**Your task:** Extract every one of the entries below, reproducing each line character for character with no changes.

**A run of records:**
------
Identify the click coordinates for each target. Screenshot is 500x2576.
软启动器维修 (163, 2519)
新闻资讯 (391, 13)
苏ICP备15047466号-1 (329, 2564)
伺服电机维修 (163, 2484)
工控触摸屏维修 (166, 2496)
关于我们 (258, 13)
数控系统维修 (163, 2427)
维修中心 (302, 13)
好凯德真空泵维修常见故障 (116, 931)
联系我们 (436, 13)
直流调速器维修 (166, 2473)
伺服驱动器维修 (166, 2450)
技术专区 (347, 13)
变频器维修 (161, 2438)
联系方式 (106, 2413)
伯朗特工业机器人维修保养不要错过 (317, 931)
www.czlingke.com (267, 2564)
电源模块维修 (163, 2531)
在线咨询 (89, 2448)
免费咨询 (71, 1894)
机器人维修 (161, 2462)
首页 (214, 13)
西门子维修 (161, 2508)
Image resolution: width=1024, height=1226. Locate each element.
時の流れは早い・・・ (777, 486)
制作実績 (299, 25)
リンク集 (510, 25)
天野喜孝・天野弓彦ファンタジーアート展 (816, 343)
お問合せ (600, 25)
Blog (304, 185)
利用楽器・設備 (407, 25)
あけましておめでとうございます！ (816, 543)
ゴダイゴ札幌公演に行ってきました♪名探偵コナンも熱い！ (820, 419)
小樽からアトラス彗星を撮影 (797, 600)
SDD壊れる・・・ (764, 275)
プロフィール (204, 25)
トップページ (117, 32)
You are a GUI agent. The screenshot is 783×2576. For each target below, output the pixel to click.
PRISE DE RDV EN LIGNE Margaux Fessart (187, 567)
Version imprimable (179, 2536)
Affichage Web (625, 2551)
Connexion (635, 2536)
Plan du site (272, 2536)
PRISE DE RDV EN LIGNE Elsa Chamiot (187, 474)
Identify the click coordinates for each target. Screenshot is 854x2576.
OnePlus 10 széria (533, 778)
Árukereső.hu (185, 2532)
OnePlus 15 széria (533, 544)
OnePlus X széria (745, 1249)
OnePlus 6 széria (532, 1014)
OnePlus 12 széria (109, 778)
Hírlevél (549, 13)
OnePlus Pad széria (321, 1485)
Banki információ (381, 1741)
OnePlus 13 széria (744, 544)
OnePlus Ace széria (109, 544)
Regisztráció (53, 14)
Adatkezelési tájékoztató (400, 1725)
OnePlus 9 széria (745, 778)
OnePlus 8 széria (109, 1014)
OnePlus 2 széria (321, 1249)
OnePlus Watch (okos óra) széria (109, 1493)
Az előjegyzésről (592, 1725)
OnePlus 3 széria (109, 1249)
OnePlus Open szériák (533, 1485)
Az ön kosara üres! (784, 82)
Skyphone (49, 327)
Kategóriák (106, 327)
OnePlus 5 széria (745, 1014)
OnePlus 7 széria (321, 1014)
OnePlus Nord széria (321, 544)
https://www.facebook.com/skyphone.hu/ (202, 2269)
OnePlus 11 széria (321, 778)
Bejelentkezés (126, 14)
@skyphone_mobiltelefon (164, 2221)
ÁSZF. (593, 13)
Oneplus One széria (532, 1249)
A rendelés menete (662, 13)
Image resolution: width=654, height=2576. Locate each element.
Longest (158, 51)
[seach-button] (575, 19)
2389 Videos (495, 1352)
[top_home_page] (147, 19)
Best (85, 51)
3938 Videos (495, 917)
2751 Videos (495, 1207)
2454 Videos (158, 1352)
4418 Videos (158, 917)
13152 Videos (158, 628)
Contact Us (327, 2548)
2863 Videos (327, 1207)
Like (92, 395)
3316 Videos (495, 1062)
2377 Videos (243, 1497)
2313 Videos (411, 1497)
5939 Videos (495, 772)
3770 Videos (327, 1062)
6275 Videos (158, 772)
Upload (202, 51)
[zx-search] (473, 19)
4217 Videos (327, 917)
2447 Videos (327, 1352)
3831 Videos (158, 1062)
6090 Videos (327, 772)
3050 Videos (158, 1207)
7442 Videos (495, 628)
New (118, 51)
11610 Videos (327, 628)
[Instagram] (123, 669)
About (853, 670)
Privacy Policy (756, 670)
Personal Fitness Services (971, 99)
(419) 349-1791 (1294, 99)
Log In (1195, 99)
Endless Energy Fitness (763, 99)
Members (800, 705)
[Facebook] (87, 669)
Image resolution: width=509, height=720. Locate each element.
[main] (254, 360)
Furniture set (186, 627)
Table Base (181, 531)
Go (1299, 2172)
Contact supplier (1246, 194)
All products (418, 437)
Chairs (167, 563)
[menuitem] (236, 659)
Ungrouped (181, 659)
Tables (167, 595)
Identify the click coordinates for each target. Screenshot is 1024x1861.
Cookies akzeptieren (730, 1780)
------
**Full response:**
Identify the click coordinates for each target. Screenshot is 500x2576.
软启动器维修 (163, 2519)
新闻资讯 (391, 13)
苏ICP备15047466号-1 (329, 2564)
伺服电机维修 (163, 2484)
工控触摸屏维修 (166, 2496)
关于我们 (258, 13)
数控系统维修 (163, 2427)
维修中心 (302, 13)
好凯德真空泵维修常见故障 (116, 931)
联系我们 (436, 13)
直流调速器维修 (166, 2473)
伺服驱动器维修 (166, 2450)
技术专区 (347, 13)
变频器维修 (161, 2438)
联系方式 (106, 2413)
伯朗特工业机器人维修保养不要错过 (317, 931)
www.czlingke.com (267, 2564)
电源模块维修 (163, 2531)
在线咨询 (89, 2448)
免费咨询 (71, 1894)
机器人维修 (161, 2462)
首页 (214, 13)
西门子维修 (161, 2508)
Image resolution: width=1024, height=1226. Locate each element.
時の流れは早い・・・ (777, 486)
制作実績 (299, 25)
リンク集 (510, 25)
天野喜孝・天野弓彦ファンタジーアート展 (816, 343)
お問合せ (600, 25)
Blog (304, 185)
利用楽器・設備 (407, 25)
あけましておめでとうございます！ (816, 543)
ゴダイゴ札幌公演に行ってきました♪名探偵コナンも熱い！ (820, 419)
小樽からアトラス彗星を撮影 (797, 600)
SDD壊れる・・・ (764, 275)
プロフィール (204, 25)
トップページ (117, 32)
You are a GUI agent. The screenshot is 783×2576. For each target below, output the pixel to click.
PRISE DE RDV EN LIGNE Margaux Fessart (187, 567)
Version imprimable (179, 2536)
Affichage Web (625, 2551)
Connexion (635, 2536)
Plan du site (272, 2536)
PRISE DE RDV EN LIGNE Elsa Chamiot (187, 474)
Identify the click coordinates for each target. Screenshot is 854x2576.
OnePlus 10 széria (533, 778)
Árukereső.hu (185, 2532)
OnePlus 15 széria (533, 544)
OnePlus X széria (745, 1249)
OnePlus 6 széria (532, 1014)
OnePlus 12 széria (109, 778)
Hírlevél (549, 13)
OnePlus Pad széria (321, 1485)
Banki információ (381, 1741)
OnePlus 13 széria (744, 544)
OnePlus Ace széria (109, 544)
Regisztráció (53, 14)
Adatkezelési tájékoztató (400, 1725)
OnePlus 9 széria (745, 778)
OnePlus 8 széria (109, 1014)
OnePlus 2 széria (321, 1249)
OnePlus Watch (okos óra) széria (109, 1493)
Az előjegyzésről (592, 1725)
OnePlus 3 széria (109, 1249)
OnePlus Open szériák (533, 1485)
Az ön kosara üres! (784, 82)
Skyphone (49, 327)
Kategóriák (106, 327)
OnePlus 5 széria (745, 1014)
OnePlus 7 széria (321, 1014)
OnePlus Nord széria (321, 544)
https://www.facebook.com/skyphone.hu/ (202, 2269)
OnePlus 11 széria (321, 778)
Bejelentkezés (126, 14)
@skyphone_mobiltelefon (164, 2221)
ÁSZF. (593, 13)
Oneplus One széria (532, 1249)
A rendelés menete (662, 13)
Image resolution: width=654, height=2576. Locate each element.
Longest (158, 51)
[seach-button] (575, 19)
2389 Videos (495, 1352)
[top_home_page] (147, 19)
Best (85, 51)
3938 Videos (495, 917)
2751 Videos (495, 1207)
2454 Videos (158, 1352)
4418 Videos (158, 917)
13152 Videos (158, 628)
Contact Us (327, 2548)
2863 Videos (327, 1207)
Like (92, 395)
3316 Videos (495, 1062)
2377 Videos (243, 1497)
2313 Videos (411, 1497)
5939 Videos (495, 772)
3770 Videos (327, 1062)
6275 Videos (158, 772)
Upload (202, 51)
[zx-search] (473, 19)
4217 Videos (327, 917)
2447 Videos (327, 1352)
3831 Videos (158, 1062)
6090 Videos (327, 772)
3050 Videos (158, 1207)
7442 Videos (495, 628)
New (118, 51)
11610 Videos (327, 628)
[Instagram] (123, 669)
About (853, 670)
Privacy Policy (756, 670)
Personal Fitness Services (971, 99)
(419) 349-1791 (1294, 99)
Log In (1195, 99)
Endless Energy Fitness (763, 99)
Members (800, 705)
[Facebook] (87, 669)
Image resolution: width=509, height=720. Locate each element.
[main] (254, 360)
Furniture set (186, 627)
Table Base (181, 531)
Go (1299, 2172)
Contact supplier (1246, 194)
All products (418, 437)
Chairs (167, 563)
[menuitem] (236, 659)
Ungrouped (181, 659)
Tables (167, 595)
Identify the click coordinates for each target. Screenshot is 1024x1861.
Cookies akzeptieren (730, 1780)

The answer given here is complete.